2. An inspection method of the unmanned airborne ground penetrating radar system for the dam hidden danger detection according to claim 1, comprising: step 1: starting the sensor platform, wherein the sensor platform is internally provided with an inclination angle control algorithm with an adaptive speed; and step 2: controlling an angle between the laser rangefinder and a traveling plane by the inclination angle control algorithm with the adaptive speed according to the speed of the unmanned aerial vehicle, and keeping the angle constant during a traveling of the unmanned aerial vehicle to adapt to an attitude advance control of the unmanned aerial vehicle on the plane where the ground penetrating radar antenna array is located in a dam hidden danger detection task under different flight speed conditions.

3. The unmanned airborne ground penetrating radar system for a dam hidden danger detection according to claim 1, wherein the horn-shaped opening faces toward a maximum radiation direction of the Vivaldi antenna.

4. The unmanned airborne ground penetrating radar system for a dam hidden danger detection according to claim 1, wherein in the crossed balun feed structure, the microstrip line of the one Vivaldi antennas is connected to the coaxial cable to receive the energy, the microstrip line transmits the energy to the stripline, the stripline extends to a fan-shaped branch on the second surface of the other Vivaldi antenna, the fan-shaped branch disposed on the second surface of the other Vivaldi antenna is coupled with slot lines of the opening slot of the first surface of the other Vivaldi antenna to form the radiation.

5. The unmanned airborne ground penetrating radar system for a dam hidden danger detection according to claim 1, wherein the dielectric substrates of the two Vivaldi antennas of the orthogonal dual-polarization Vivaldi antenna array element are placed orthogonally in a cross to form a cross-shaped dielectric substrate.

Description

BRIEF DESCRIPTION OF THE DRAWINGS

(1) FIG. 1 is a schematic structural diagram of an unmanned airborne ground penetrating radar according to the application.

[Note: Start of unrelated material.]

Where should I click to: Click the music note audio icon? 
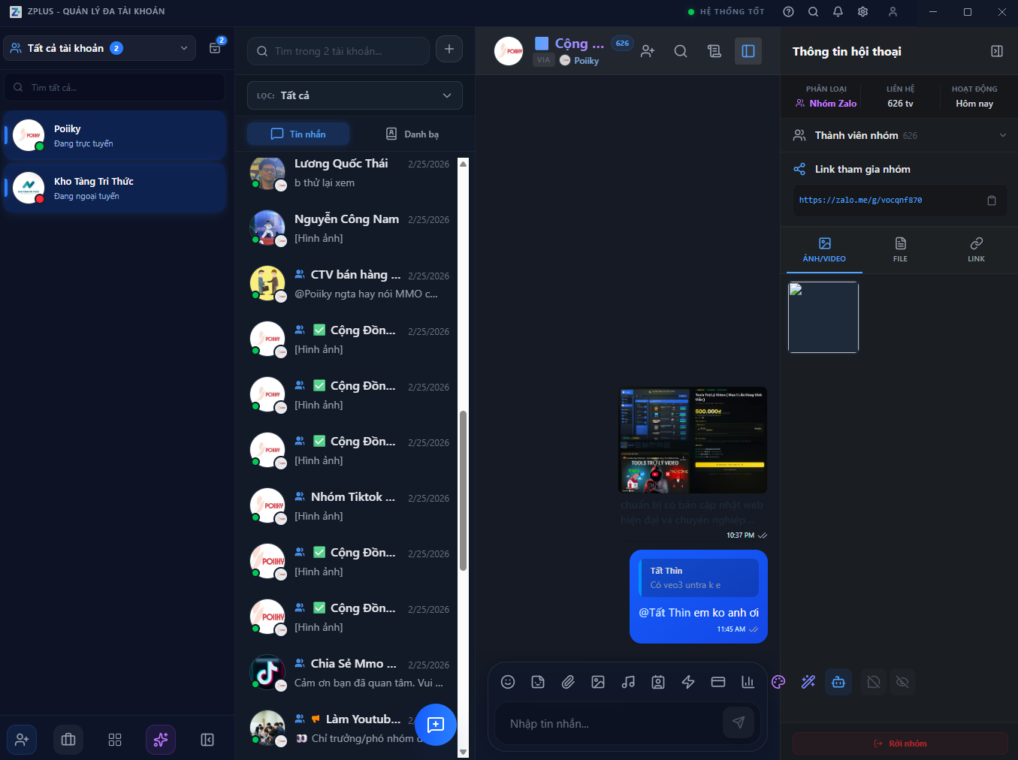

(2) FIG. 2 is a schematic structural diagram of a variable polarization ground penetrating radar antenna array according to the application.

(3) FIG. 3 is a schematic diagram of a Vivaldi antenna array element structure according to the application.

(4) FIG. 4 is a schematic diagram of a crossed balun feed structure according to the application.

(5) FIG. 5 is a schematic diagram of an orthogonal dual-polarization Vivaldi antenna transmitting subarray structure according to the application.

(6) FIG. 6 is a schematic diagram of a geometric relationship calculation of an inspection method according to the application.

(7) FIG. 7 is a schematic diagram of an inspection method of an unmanned airborne ground penetrating radar system for the dam hidden danger detection according to the application.

DETAILED DESCRIPTION OF THE EMBODIMENTS

(8) In order to deepen an understanding of the application, the application is further described below with embodiments. The embodiments are only used to explain the application and do not constitute a limitation on a scope of protection of the application.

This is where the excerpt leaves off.